**Directions**: Taking the line that contains "Task: Select the reference code 67893750" as the first, copy exactly every line through the last line of the records, and nothing else.

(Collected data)
########
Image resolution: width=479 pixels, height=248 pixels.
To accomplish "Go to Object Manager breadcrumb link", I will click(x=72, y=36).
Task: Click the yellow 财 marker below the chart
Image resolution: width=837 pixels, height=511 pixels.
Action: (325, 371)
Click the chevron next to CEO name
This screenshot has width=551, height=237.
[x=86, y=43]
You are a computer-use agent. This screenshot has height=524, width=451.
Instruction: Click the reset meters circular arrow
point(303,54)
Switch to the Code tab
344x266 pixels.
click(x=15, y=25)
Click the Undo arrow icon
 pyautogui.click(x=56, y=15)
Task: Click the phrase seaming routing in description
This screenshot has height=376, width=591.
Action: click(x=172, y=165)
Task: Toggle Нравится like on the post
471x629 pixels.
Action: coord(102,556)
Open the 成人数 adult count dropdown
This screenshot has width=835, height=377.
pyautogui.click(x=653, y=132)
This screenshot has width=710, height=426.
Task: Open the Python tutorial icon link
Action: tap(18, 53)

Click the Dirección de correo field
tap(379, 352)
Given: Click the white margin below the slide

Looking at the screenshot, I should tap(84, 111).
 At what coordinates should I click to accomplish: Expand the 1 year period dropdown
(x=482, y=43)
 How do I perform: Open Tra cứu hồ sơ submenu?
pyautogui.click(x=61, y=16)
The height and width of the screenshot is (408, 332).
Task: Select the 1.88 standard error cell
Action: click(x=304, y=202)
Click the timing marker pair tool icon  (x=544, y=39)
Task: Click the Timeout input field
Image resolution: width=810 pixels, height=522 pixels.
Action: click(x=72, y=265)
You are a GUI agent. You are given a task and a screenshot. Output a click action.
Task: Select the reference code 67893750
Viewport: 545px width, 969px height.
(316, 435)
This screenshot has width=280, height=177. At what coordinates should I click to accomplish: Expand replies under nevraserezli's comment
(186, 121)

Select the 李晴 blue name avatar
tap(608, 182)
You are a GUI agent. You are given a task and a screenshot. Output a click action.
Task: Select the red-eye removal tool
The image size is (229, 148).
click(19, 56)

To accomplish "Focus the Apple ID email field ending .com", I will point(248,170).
########
**Answer space**:
Task: Select the reference code 67893750
Viewport: 545px width, 969px height.
(316, 435)
This screenshot has width=280, height=177. At what coordinates should I click to accomplish: Expand replies under nevraserezli's comment
(186, 121)

Select the 李晴 blue name avatar
tap(608, 182)
You are a GUI agent. You are given a task and a screenshot. Output a click action.
Task: Select the red-eye removal tool
The image size is (229, 148).
click(19, 56)

To accomplish "Focus the Apple ID email field ending .com", I will point(248,170).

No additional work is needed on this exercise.